La France a-t-elle adopté la médiation ? C’est en tout cas ce qui apparait dans le fait que la France soit en tête, assez largement, des Etats membres de l’Union européenne en nombre de saisines et de médiations traitées*. Sans doute faut-il y voir la conjonction de plusieurs éléments.

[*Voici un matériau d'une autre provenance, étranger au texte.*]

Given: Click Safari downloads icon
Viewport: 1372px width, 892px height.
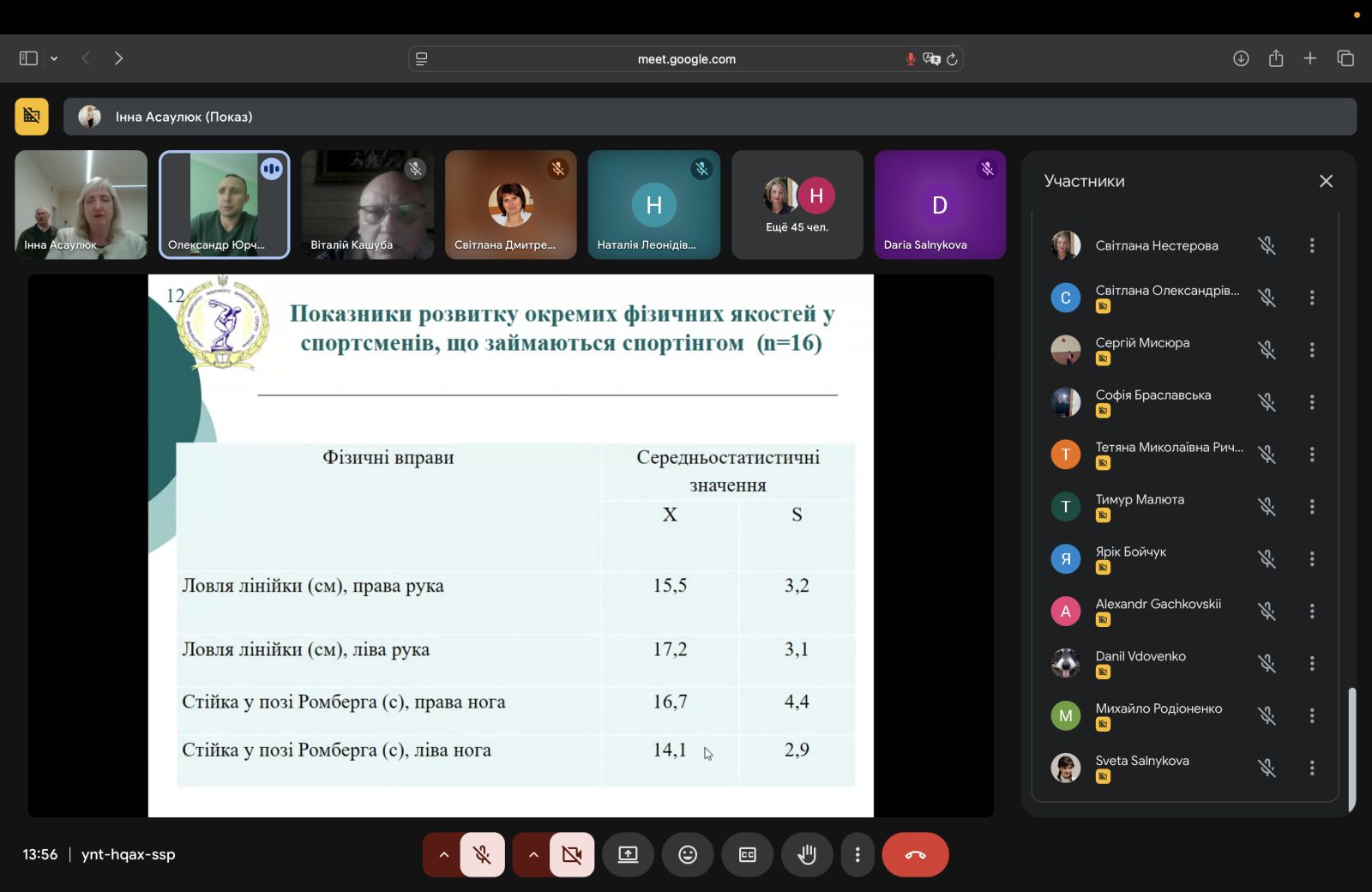Looking at the screenshot, I should (1241, 58).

La France a fait le choix d’accepter diverses formes de médiations de la consommation (adossée à un secteur d’activité ou à une association professionnelle, dédiée à une entreprise, publique comme la médiation de l’Autorité des Marchés Financiers…), d’affirmer que ce dispositif devait être gratuit pour le consommateur (et donc financé par le professionnel), de communiquer sur son utilité et de faire en sorte de faciliter son accès, d’en faire un vrai levier de « désengorgement » des tribunaux.

Dans ce contexte, l’activité de la médiation auprès du groupe La Poste et de La Banque Postale a de nouveau été soutenue en 2025. Le nombre de saisines reçues s’est élevé à 21 426 pour la médiation de la consommation, auquel s’ajoutent 1 260 saisines provenant d’entreprises, associations, ou professionnels. Ce volume est en baisse de 7 % par rapport à l’exercice précédent.

Ce flux soutenu de demandes adressées à la médiation s’est accompagné d’une très nette amélioration de la recevabilité des dossiers, qui a atteint 41 % contre 35 % en 2024, la principale raison en étant une meilleure connaissance des conditions de saisine de la médiation, et notamment de la nécessité de réaliser une réclamation préalable auprès du professionnel.

L’impact conjugué de ces deux évolutions (-7 % volume/+6 points de recevabilité) a généré une croissance du nombre de dossiers recevables et éligibles à une instruction par mes services. Ceux-ci sont passés de 7 968 à 8 758, en hausse de 10 %.

Le principal risque lié à cette augmentation des dossiers à instruire, venant s’ajouter aux dossiers déjà en cours de traitement, était de voir encore se dégrader le délai de traitement des demandes des requérants, qui avait déjà atteint un niveau préoccupant en 2024 avec 193 jours en moyenne. Cette évolution n’étant pas envisageable, deux actions ont donc été engagées, l’une visant à renforcer les moyens dédiés à la médiation, l’autre par une révision de nos processus de traitement des dossiers.